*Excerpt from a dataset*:
— Begin —
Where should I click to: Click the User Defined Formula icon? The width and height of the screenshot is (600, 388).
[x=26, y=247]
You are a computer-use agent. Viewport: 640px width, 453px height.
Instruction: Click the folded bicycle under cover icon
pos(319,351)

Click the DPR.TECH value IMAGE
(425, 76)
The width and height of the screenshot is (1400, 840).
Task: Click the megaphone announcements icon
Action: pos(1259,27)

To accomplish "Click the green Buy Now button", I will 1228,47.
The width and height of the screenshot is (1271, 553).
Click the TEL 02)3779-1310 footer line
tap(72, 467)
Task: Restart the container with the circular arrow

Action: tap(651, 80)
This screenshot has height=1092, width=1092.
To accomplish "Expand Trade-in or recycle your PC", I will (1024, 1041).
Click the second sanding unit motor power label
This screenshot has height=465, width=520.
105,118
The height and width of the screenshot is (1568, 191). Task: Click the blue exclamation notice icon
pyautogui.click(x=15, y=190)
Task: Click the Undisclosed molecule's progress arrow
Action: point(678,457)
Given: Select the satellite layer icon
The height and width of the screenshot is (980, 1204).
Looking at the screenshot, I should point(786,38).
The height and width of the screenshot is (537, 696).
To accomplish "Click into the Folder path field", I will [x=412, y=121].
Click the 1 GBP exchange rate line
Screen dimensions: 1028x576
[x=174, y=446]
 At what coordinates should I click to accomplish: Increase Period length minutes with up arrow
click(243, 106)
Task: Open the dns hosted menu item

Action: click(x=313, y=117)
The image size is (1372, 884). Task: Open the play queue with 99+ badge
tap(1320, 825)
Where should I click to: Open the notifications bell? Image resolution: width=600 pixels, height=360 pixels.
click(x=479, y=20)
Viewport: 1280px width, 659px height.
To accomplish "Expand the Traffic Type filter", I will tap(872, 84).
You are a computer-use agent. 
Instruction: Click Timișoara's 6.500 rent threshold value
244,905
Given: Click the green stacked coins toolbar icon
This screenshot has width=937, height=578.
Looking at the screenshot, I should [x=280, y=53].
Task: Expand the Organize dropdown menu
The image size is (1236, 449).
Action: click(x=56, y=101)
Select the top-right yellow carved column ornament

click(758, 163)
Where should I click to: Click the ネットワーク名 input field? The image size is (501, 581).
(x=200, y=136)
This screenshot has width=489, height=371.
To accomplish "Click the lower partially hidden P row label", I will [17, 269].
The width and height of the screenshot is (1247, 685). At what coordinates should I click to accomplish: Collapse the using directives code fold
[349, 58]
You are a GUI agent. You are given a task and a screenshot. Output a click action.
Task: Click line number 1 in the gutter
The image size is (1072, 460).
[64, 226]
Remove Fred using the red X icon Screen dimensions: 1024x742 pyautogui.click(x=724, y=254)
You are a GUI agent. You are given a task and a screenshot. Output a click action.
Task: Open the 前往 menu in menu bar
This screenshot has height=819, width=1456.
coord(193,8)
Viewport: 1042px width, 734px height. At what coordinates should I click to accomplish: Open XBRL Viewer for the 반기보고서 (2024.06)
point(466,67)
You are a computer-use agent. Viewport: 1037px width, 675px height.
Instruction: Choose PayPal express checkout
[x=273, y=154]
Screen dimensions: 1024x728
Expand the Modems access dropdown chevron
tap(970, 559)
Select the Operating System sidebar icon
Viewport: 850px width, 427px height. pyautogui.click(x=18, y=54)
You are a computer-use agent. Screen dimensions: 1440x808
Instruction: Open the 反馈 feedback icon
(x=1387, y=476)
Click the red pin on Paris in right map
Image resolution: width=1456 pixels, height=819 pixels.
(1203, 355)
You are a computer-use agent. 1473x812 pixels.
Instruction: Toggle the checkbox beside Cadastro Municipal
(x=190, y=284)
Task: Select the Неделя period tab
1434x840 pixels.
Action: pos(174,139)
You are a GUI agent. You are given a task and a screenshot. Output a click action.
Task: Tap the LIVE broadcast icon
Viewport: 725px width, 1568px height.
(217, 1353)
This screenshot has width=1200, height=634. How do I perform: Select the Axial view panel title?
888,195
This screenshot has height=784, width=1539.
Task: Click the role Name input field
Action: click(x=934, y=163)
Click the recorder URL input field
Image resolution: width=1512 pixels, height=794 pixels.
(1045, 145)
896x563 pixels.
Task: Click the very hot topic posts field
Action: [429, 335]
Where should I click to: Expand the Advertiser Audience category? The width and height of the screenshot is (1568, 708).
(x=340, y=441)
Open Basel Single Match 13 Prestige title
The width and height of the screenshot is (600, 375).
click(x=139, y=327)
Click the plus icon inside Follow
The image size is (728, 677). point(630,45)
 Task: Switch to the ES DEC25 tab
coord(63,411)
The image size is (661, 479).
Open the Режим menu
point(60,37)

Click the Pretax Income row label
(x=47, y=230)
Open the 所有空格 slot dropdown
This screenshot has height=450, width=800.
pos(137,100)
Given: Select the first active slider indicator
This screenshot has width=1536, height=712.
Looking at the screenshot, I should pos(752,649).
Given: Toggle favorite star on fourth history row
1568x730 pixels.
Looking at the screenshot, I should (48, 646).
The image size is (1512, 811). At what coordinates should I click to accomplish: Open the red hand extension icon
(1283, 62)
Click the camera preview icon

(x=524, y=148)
— End —
*Task*:
Put every line of the rows above into a numbered list, leaving out the blank lines.

*Written solution*:
1. Where should I click to: Click the User Defined Formula icon? The width and height of the screenshot is (600, 388).
2. [x=26, y=247]
3. You are a computer-use agent. Viewport: 640px width, 453px height.
4. Instruction: Click the folded bicycle under cover icon
5. pos(319,351)
6. Click the DPR.TECH value IMAGE
7. (425, 76)
8. The width and height of the screenshot is (1400, 840).
9. Task: Click the megaphone announcements icon
10. Action: pos(1259,27)
11. To accomplish "Click the green Buy Now button", I will 1228,47.
12. The width and height of the screenshot is (1271, 553).
13. Click the TEL 02)3779-1310 footer line
14. tap(72, 467)
15. Task: Restart the container with the circular arrow
16. Action: tap(651, 80)
17. This screenshot has height=1092, width=1092.
18. To accomplish "Expand Trade-in or recycle your PC", I will (1024, 1041).
19. Click the second sanding unit motor power label
20. This screenshot has height=465, width=520.
21. 105,118
22. The height and width of the screenshot is (1568, 191). Task: Click the blue exclamation notice icon
23. pyautogui.click(x=15, y=190)
24. Task: Click the Undisclosed molecule's progress arrow
25. Action: point(678,457)
26. Given: Select the satellite layer icon
27. The height and width of the screenshot is (980, 1204).
28. Looking at the screenshot, I should point(786,38).
29. The height and width of the screenshot is (537, 696).
30. To accomplish "Click into the Folder path field", I will [x=412, y=121].
31. Click the 1 GBP exchange rate line
32. Screen dimensions: 1028x576
33. [x=174, y=446]
34.  At what coordinates should I click to accomplish: Increase Period length minutes with up arrow
35. click(243, 106)
36. Task: Open the dns hosted menu item
37. Action: click(x=313, y=117)
38. The image size is (1372, 884). Task: Open the play queue with 99+ badge
39. tap(1320, 825)
40. Where should I click to: Open the notifications bell? Image resolution: width=600 pixels, height=360 pixels.
41. click(x=479, y=20)
42. Viewport: 1280px width, 659px height.
43. To accomplish "Expand the Traffic Type filter", I will tap(872, 84).
44. You are a computer-use agent. 
45. Instruction: Click Timișoara's 6.500 rent threshold value
46. 244,905
47. Given: Click the green stacked coins toolbar icon
48. This screenshot has width=937, height=578.
49. Looking at the screenshot, I should [x=280, y=53].
50. Task: Expand the Organize dropdown menu
51. The image size is (1236, 449).
52. Action: click(x=56, y=101)
53. Select the top-right yellow carved column ornament
54. click(758, 163)
55. Where should I click to: Click the ネットワーク名 input field? The image size is (501, 581).
56. (x=200, y=136)
57. This screenshot has width=489, height=371.
58. To accomplish "Click the lower partially hidden P row label", I will [17, 269].
59. The width and height of the screenshot is (1247, 685). At what coordinates should I click to accomplish: Collapse the using directives code fold
60. [349, 58]
61. You are a GUI agent. You are given a task and a screenshot. Output a click action.
62. Task: Click line number 1 in the gutter
63. The image size is (1072, 460).
64. [64, 226]
65. Remove Fred using the red X icon Screen dimensions: 1024x742 pyautogui.click(x=724, y=254)
66. You are a GUI agent. You are given a task and a screenshot. Output a click action.
67. Task: Open the 前往 menu in menu bar
68. This screenshot has height=819, width=1456.
69. coord(193,8)
70. Viewport: 1042px width, 734px height. At what coordinates should I click to accomplish: Open XBRL Viewer for the 반기보고서 (2024.06)
71. point(466,67)
72. You are a computer-use agent. Viewport: 1037px width, 675px height.
73. Instruction: Choose PayPal express checkout
74. [x=273, y=154]
75. Screen dimensions: 1024x728
76. Expand the Modems access dropdown chevron
77. tap(970, 559)
78. Select the Operating System sidebar icon
79. Viewport: 850px width, 427px height. pyautogui.click(x=18, y=54)
80. You are a computer-use agent. Screen dimensions: 1440x808
81. Instruction: Open the 反馈 feedback icon
82. (x=1387, y=476)
83. Click the red pin on Paris in right map
84. Image resolution: width=1456 pixels, height=819 pixels.
85. (1203, 355)
86. You are a computer-use agent. 1473x812 pixels.
87. Instruction: Toggle the checkbox beside Cadastro Municipal
88. (x=190, y=284)
89. Task: Select the Неделя period tab
90. 1434x840 pixels.
91. Action: pos(174,139)
92. You are a GUI agent. You are given a task and a screenshot. Output a click action.
93. Task: Tap the LIVE broadcast icon
94. Viewport: 725px width, 1568px height.
95. (217, 1353)
96. This screenshot has width=1200, height=634. How do I perform: Select the Axial view panel title?
97. 888,195
98. This screenshot has height=784, width=1539.
99. Task: Click the role Name input field
100. Action: click(x=934, y=163)
101. Click the recorder URL input field
102. Image resolution: width=1512 pixels, height=794 pixels.
103. (1045, 145)
104. 896x563 pixels.
105. Task: Click the very hot topic posts field
106. Action: [429, 335]
107. Where should I click to: Expand the Advertiser Audience category? The width and height of the screenshot is (1568, 708).
108. (x=340, y=441)
109. Open Basel Single Match 13 Prestige title
110. The width and height of the screenshot is (600, 375).
111. click(x=139, y=327)
112. Click the plus icon inside Follow
113. The image size is (728, 677). point(630,45)
114.  Task: Switch to the ES DEC25 tab
115. coord(63,411)
116. The image size is (661, 479).
117. Open the Режим menu
118. point(60,37)
119. Click the Pretax Income row label
120. (x=47, y=230)
121. Open the 所有空格 slot dropdown
122. This screenshot has height=450, width=800.
123. pos(137,100)
124. Given: Select the first active slider indicator
125. This screenshot has width=1536, height=712.
126. Looking at the screenshot, I should pos(752,649).
127. Given: Toggle favorite star on fourth history row
128. 1568x730 pixels.
129. Looking at the screenshot, I should (48, 646).
130. The image size is (1512, 811). At what coordinates should I click to accomplish: Open the red hand extension icon
131. (1283, 62)
132. Click the camera preview icon
133. (x=524, y=148)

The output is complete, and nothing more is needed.